Martin Neubert berichtete über die vielfältigen Tätigkeitsfelder der Agentur zu denen die Erfassung und Beobachtung leerstehender Häuser in Chemnitz, die Datenerhebung und der Kontakt zum Eigentümer, die Veröffentlichung der Gebäude und Begehungen mit Interessenten, die Kontaktherstellung zwischen Eigentümern und Interessenten, die Koordinierung aller Beteiligten sowie die Öffentlichkeitsarbeit gehören. Im Ausschuss wurden die Erfolge der Agentur anhand der Zahlen der sanierten und der wieder genutzten Gebäude vorgestellt.
Am Beispiel der Markusstraße 35 konnte das Vorgehen der Agentur plastisch gezeigt werden. Die Agenturmitarbeiter steckten viel Energie in die Lösung der komplizierten Gebäudesituation und bewiesen große Ausdauer. Mittlerweile ist das Gebäude saniert und erste Mieter sind eingezogen. An diesem Beispiel wurden die Vorteile, die eine selbstständig agierende Agentur hat, deutlich.

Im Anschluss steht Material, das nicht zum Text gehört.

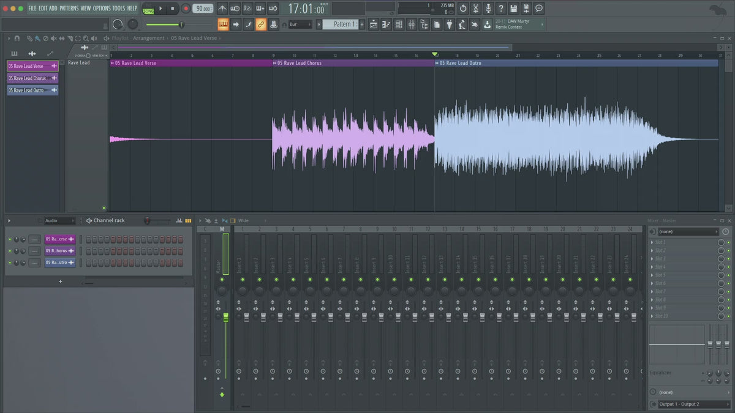Click the help question mark icon

(x=500, y=9)
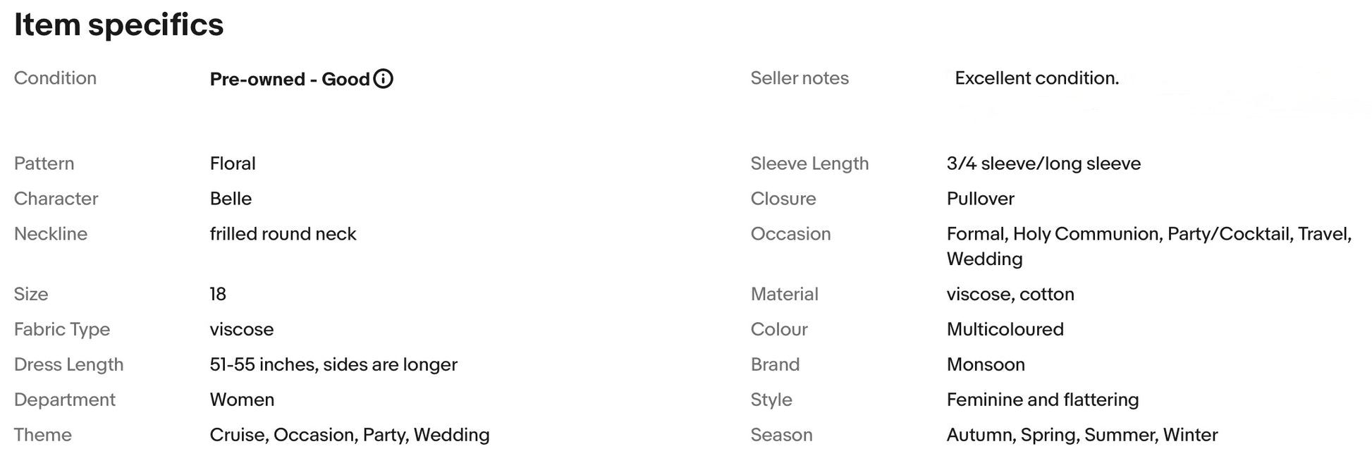Click the Pullover closure value
Image resolution: width=1372 pixels, height=468 pixels.
[980, 199]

Markusstraße von 1995 bis 2021
Auch die gute Zusammenarbeit mit dem Chemnitzer Projekt „Kooperative Wohnformen“war am 22.03.2022 Thema im Chemnitzer Stadtrat. Roman Grabolle stellte die Aufgabenfelder von KWC vor und berichtete von zwei erfolgreichen Beispielen in Chemnitz, wo es gelang, gemeinschaftliches Wohnen von Gruppen zu ermöglichen.
Zum Abschluss erfuhren die Ausschussmitglieder auch von den Ergebnissen des URBACT Transfernetzwerkes ALT/BAU und welche positiven Effekte für die Stadt Chemnitz aus diesem Netzwerk entstanden sind.
Die Vorstellung der beiden städtischen Projekte erfuhr eine positive Resonanz im Ausschuss.